Posteriormente, atendendo recomendação do Ministério Público Estadual, o prefeito Taninho exigiu de todos os agentes públicos municipais a comprovação de que não possuíam acumulação de cargo e, tampouco, renda em desacordo com seus vencimentos, quando se constatou que o mesmo acumulava cargos públicos, situação que já se mantinha desde quando assumiu o cargo de Secretário Municipal de Saúde, em 2001.
Diante da situação, com o objetivo de apurar os fatos e regularizar a situação, em 12 de maio deste ano, foi aberto processo administrativo contra Chico da Saúde, dando-lhe prazo de 15 dias para a apresentação de sua defesa.
Em seu pronunciamento frente à denúncia, o próprio Chico da Saúde, confirmou possuir três vínculos empregatícios, além dos vencimentos do cargo de vice-prefeito.

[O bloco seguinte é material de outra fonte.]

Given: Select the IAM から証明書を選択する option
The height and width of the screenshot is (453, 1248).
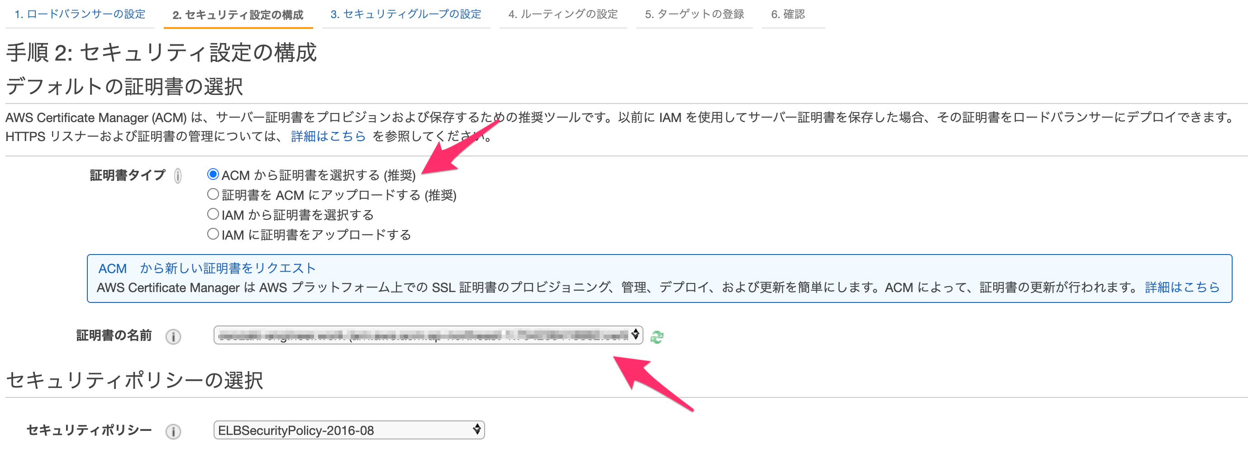Looking at the screenshot, I should [x=212, y=214].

Um dos vínculos, existente desde 01 de setembro de 1990, é com o Hospital de Natividade (Caixa dos Pobres de Natividade), onde exerce a função de Assessor de Diretoria. Outro vinculo é com o Governo Federal, cuja data de início não é especificada, na função de enfermeiro. O terceiro cargo é com o Município de Natividade, desde 1996, também, na função de enfermeiro.
Irregularidades
Em posse da comprovação da existência da acumulação de cargos, a Controladora Interna da Prefeitura Municipal de Natividade solicitou Parecer Jurídico à Procuradoria Geral do Município quanto aos passos a serem tomados, no processo administrativo para apurar a legalidade da situação do vice-prefeito.
Em seu parecer, a Procuradoria Geral analisando a situação com base na Constituição Federal (CF) e na Lei Orgânica do Município, aponta a irregularidade da situação do vice-prefeito Chico da Saúde.

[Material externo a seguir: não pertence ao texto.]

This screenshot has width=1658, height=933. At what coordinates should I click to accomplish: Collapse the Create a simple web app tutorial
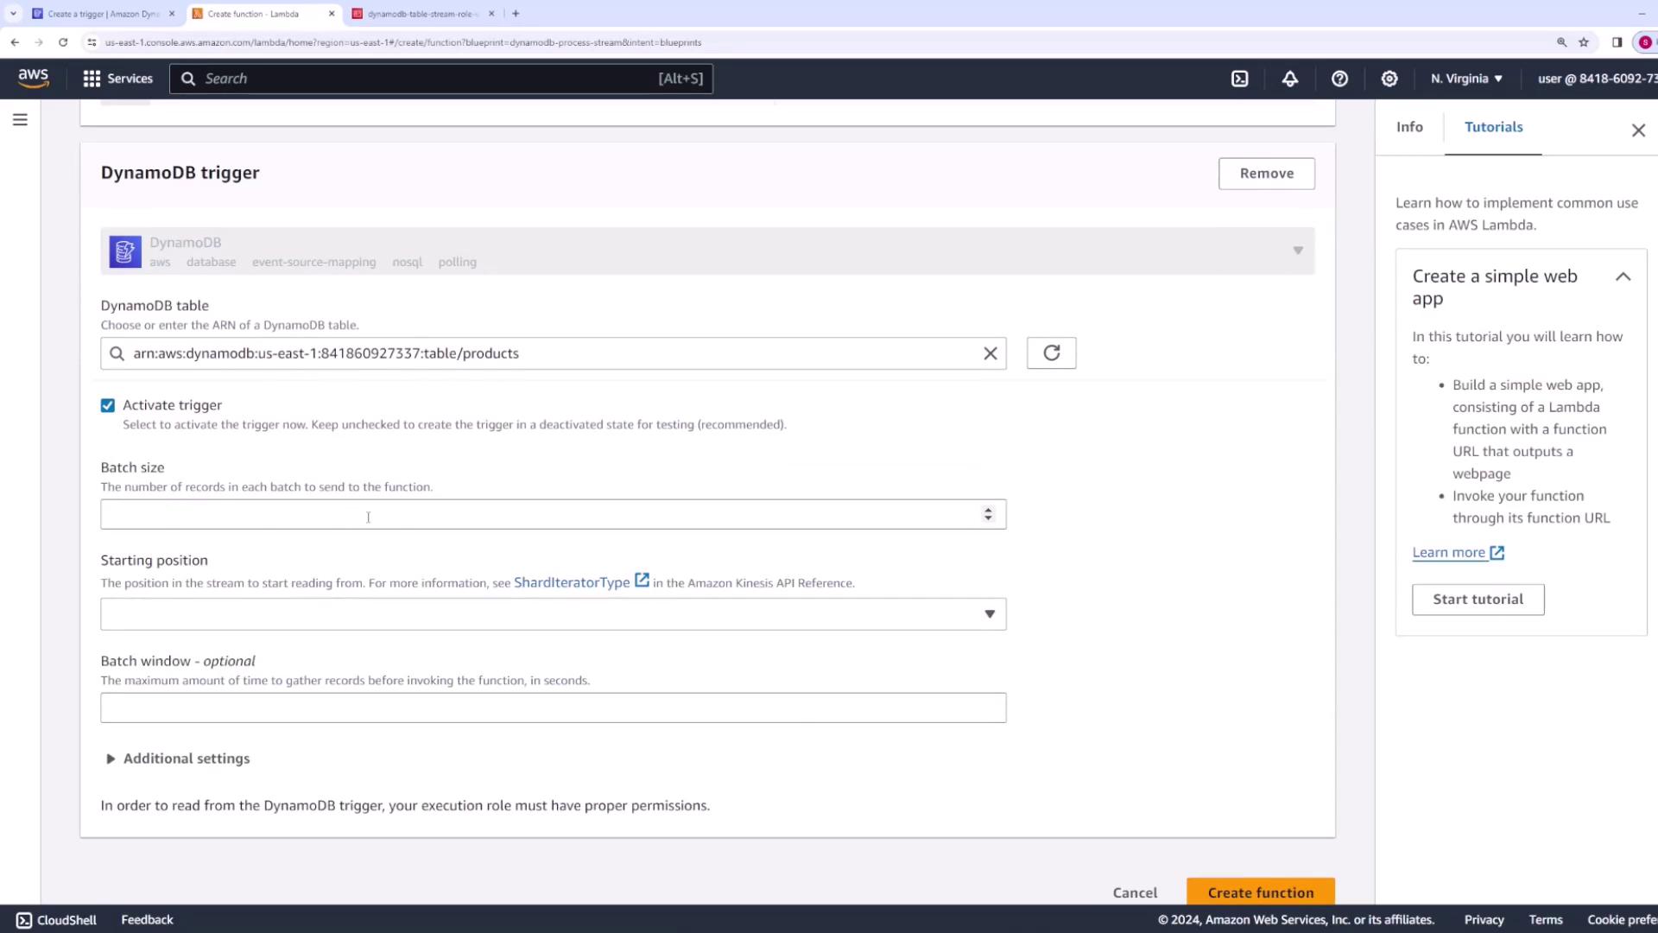[x=1623, y=277]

Ao confessar o vínculo com o Hospital de Natividade – empresa privada -, Chico da Saúde infringe o parágrafo 1º do artigo 70 da Lei Orgânica Municipal, segundo o qual é “vedado ao Prefeito e ao Vice-Prefeito desempenhar função de administração em qualquer empresa privada”, cuja pena prevista é a perda de mandado (parágrafo 2º).
A Procuradoria do Município apresenta jurisprudência do Supremo Tribunal Federal (STF), segundo a qual “vice-prefeito, que é titular de emprego remunerado em empresa pública, não pode acumular a remuneração decorrente de emprego em empresa pública estadual, com a representação estabelecida para o exercício do mandato eletivo”. No entendimento do STF, o acúmulo dos vencimentos de cargo público com cargo eletivo só se aplica ao vereador, mesmo assim, quando houver compatibilidade de horários (art. 38 da CF).
Ministério Público
Pelo fato do denunciado ser vice-prefeito, em face tal situação hierárquica, o que impossibilitaria à formalização de uma comissão processante para exercer suas atividades com “independência e imparcialidade”, a Procuradoria do Município orientou o envio de cópia do Processo Administrativo ao Ministério Público Estadual e, também, ao Ministério Público Federal, pelo fato do Hospital de Natividade receber recursos do Governo Federal e por uma de suas funções ser ligada ao Ministério de Saúde.
Além da possibilidade de ter seu mandato cassado pela Câmara Municipal, Chico da Saúde corre o risco de ter seus direitos políticos cassados, além de ter que restituir aos cofres públicos tudo o que recebeu de forma irregular, estimado em R$ 400 mil.